WHAT IS EXPECTED: Below is a listing; restate from it, character for character, the lines beginning at the line holding "You are a computer-use agent. The" and ending at the line holding "The width and height of the screenshot is (924, 616).", both included.

☆ ☆ ☆ ☆

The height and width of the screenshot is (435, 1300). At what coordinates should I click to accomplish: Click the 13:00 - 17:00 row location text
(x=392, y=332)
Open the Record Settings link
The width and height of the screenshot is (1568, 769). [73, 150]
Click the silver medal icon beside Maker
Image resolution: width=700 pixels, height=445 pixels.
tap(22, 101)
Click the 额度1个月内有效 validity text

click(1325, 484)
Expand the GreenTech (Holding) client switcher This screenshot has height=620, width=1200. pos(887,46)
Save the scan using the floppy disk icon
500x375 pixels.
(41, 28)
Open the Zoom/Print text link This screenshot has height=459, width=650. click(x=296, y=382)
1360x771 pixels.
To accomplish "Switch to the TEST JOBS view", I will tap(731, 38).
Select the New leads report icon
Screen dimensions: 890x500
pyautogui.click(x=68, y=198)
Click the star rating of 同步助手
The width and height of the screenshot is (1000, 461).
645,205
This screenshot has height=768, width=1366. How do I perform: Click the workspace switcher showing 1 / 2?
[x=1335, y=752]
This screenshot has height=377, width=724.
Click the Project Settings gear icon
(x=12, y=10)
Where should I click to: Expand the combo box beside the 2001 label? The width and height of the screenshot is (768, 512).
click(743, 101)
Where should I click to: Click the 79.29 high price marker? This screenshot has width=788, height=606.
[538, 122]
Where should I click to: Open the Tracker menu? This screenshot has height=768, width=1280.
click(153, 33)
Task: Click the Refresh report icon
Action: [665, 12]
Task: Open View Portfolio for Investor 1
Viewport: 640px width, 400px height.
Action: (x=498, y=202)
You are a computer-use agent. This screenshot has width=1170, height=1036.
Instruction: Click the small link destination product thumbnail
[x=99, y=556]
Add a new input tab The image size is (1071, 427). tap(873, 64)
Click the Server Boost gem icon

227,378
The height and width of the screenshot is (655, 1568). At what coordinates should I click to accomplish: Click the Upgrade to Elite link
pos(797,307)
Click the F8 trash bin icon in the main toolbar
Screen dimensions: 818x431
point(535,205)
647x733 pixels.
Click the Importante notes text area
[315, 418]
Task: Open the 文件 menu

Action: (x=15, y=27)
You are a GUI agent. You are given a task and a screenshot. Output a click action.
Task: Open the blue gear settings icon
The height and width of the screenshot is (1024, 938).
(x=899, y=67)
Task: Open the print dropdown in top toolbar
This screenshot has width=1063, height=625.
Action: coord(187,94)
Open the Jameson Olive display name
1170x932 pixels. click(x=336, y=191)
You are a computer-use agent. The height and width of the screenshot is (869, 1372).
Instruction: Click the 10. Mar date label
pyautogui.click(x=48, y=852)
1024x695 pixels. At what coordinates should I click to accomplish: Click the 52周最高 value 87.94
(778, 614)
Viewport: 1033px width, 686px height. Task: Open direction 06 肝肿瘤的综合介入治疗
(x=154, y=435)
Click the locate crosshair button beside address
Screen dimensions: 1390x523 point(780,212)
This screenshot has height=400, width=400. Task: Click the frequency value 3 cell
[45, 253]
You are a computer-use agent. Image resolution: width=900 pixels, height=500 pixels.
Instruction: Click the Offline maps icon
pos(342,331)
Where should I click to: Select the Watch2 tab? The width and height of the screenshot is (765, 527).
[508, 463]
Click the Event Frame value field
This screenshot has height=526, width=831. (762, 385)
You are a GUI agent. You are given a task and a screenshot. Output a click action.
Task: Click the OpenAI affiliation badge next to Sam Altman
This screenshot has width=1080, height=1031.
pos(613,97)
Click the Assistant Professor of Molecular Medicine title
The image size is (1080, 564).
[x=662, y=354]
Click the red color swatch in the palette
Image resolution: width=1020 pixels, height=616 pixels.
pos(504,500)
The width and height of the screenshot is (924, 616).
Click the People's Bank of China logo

☆ ☆ ☆ ☆

TASK RESPONSE:
You are a computer-use agent. The height and width of the screenshot is (869, 1372).
Instruction: Click the 10. Mar date label
pyautogui.click(x=48, y=852)
1024x695 pixels. At what coordinates should I click to accomplish: Click the 52周最高 value 87.94
(778, 614)
Viewport: 1033px width, 686px height. Task: Open direction 06 肝肿瘤的综合介入治疗
(x=154, y=435)
Click the locate crosshair button beside address
Screen dimensions: 1390x523 point(780,212)
This screenshot has height=400, width=400. Task: Click the frequency value 3 cell
[45, 253]
You are a computer-use agent. Image resolution: width=900 pixels, height=500 pixels.
Instruction: Click the Offline maps icon
pos(342,331)
Where should I click to: Select the Watch2 tab? The width and height of the screenshot is (765, 527).
[508, 463]
Click the Event Frame value field
This screenshot has height=526, width=831. (762, 385)
You are a GUI agent. You are given a task and a screenshot. Output a click action.
Task: Click the OpenAI affiliation badge next to Sam Altman
This screenshot has width=1080, height=1031.
pos(613,97)
Click the Assistant Professor of Molecular Medicine title
The image size is (1080, 564).
[x=662, y=354]
Click the red color swatch in the palette
Image resolution: width=1020 pixels, height=616 pixels.
pos(504,500)
The width and height of the screenshot is (924, 616).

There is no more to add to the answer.